If I was using a term wrong that incorrectly I would want to know. So feel free to downvote me, but Op, that’s not what survivorship bias is. You’re thinking survivor’s guilt, probably. Survivorship bias is putting metal plates on your WW2 airplanes that returned to base where the bullet holes are. But that’s not what you should do. Instead retrieve fallen planes and put reinforcements where the bullet holes are in those planes, leading to actual benefits. I’m also a little high right now and this seems super important to me for some reason. Anyway, not trying to “umm asckshually” you, but like I said, if I had that same mix up I would want to know. (And I Ctrl+Fd and no one has said anything as far as I can tell) Xox, now I’m wondering if I shouldn’t have told you that I’m high, because it’s probably really fucking obvious. Whoops.
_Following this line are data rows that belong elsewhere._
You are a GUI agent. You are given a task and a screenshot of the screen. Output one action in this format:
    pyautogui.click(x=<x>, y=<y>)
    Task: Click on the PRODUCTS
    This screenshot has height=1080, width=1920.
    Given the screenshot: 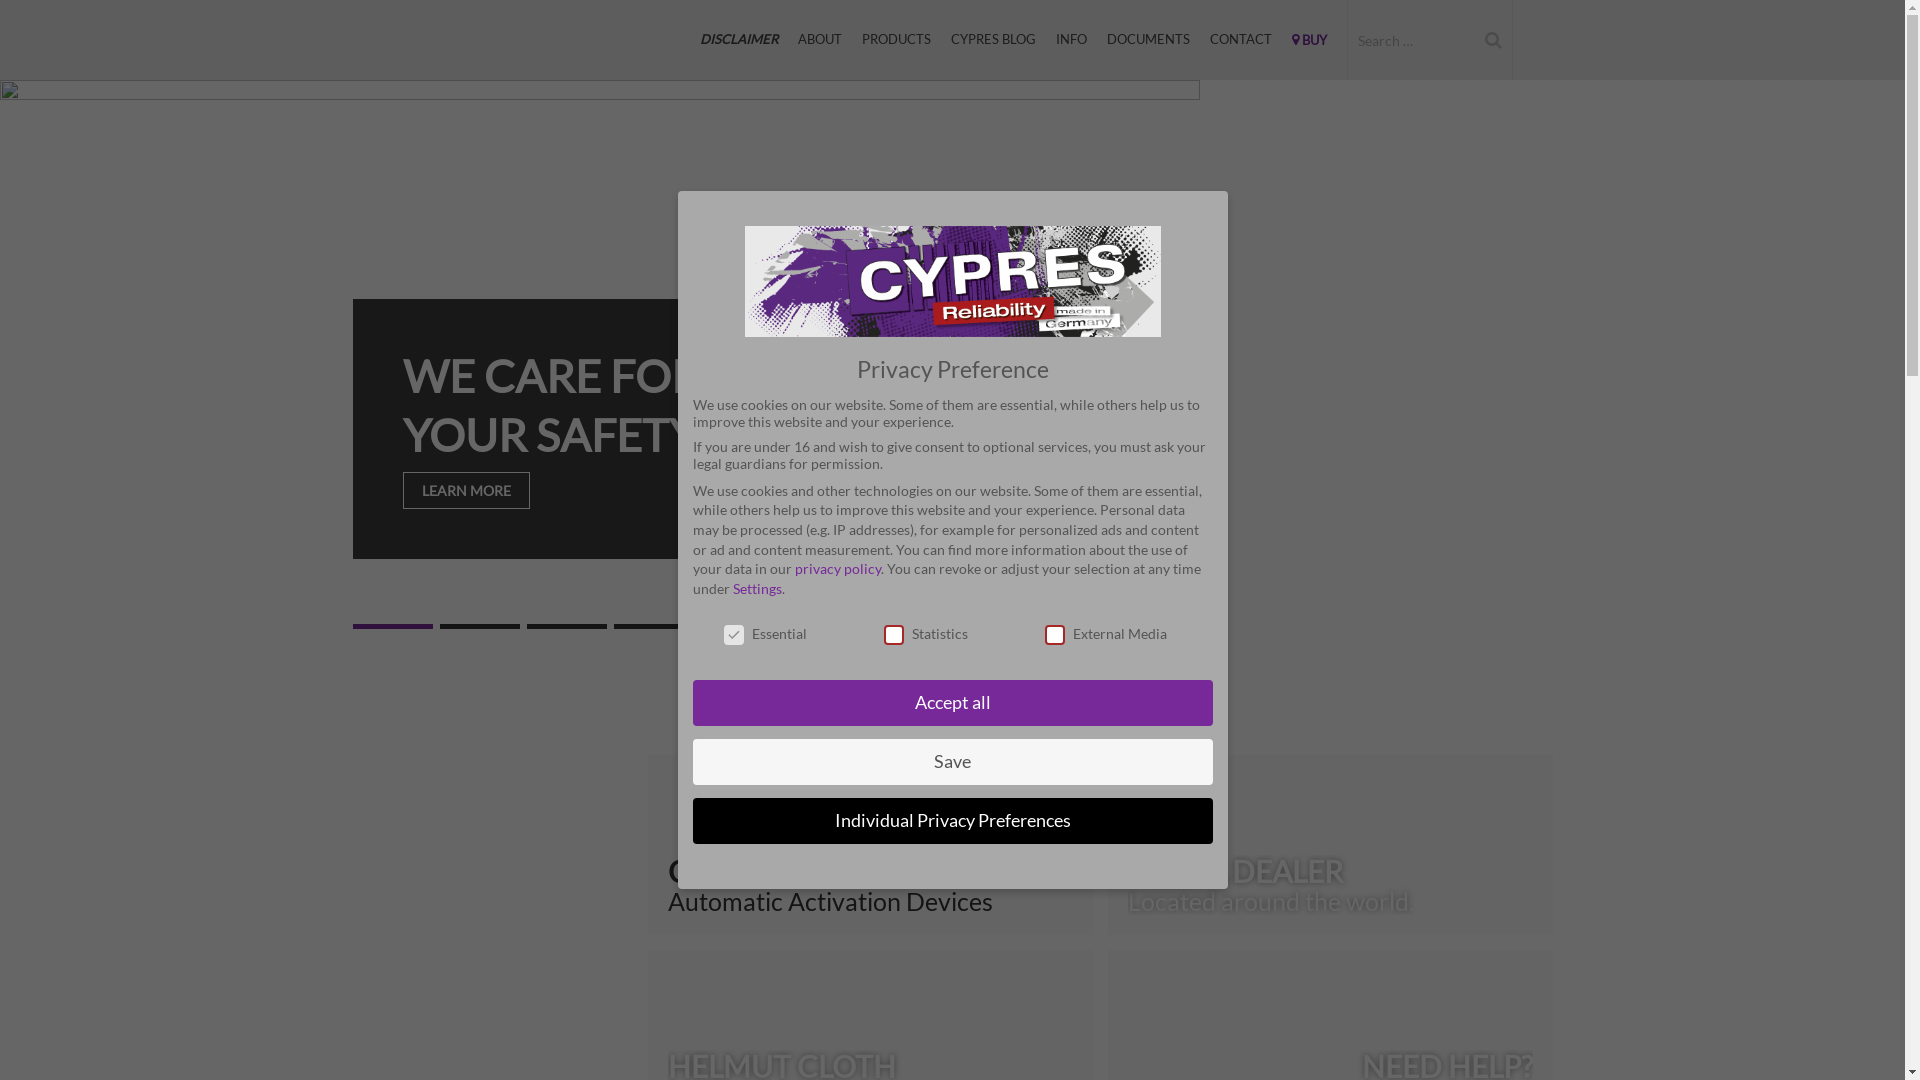 What is the action you would take?
    pyautogui.click(x=896, y=40)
They’ll probably ask you to train a fellow lay off survivor to “help out” your short handed team…That’s the sign you’re next.
Either refuse, or “train” them to do everything wrong. Then once you’re laid off, it all goes to hell.
Keep in touch with someone so they can give you updates on the shitstorm. That will give you peace. Then go and crack a beer. 🍺
You’re single. No family. You can work really long hours to pick up all of the slack.
That is, until you flip a desk over and storm out. With a job offer from someplace else in hand.
I had a bootlicking relative who always bragged when his teams got laid off. Proudly worked extra hours, then pushed the work on to new hires who had no idea what they were doing a couple weeks later (after the quarterly reports were published and the stock owners saw “profits increasing” due to layoffs). And all the corners he and his fellow scabs cut? Who knows how many people they’ve gotten killed with their shoddy work.
Survivor’s Guilt, not bias. Survivorship bias is like reinforcing fighter jet wings that have holes in them, rather than where they aren’t.
You were probably kept because you didn’t need dependent benefits.
You’re feeling survivor’s guilt, for being someone who didn’t get laid off, not survivorship bias, which’d be you saying “it’s easy not to get laid off”: accurate for you (in this case), but definitely not the reality when 80% were let go.
Nothing to do with performance or behavior. Usually big lay off are done with only cost consideration. You are just a line in a spreadsheet and they have a number as an objective. You are probably still there because you did not cost that much.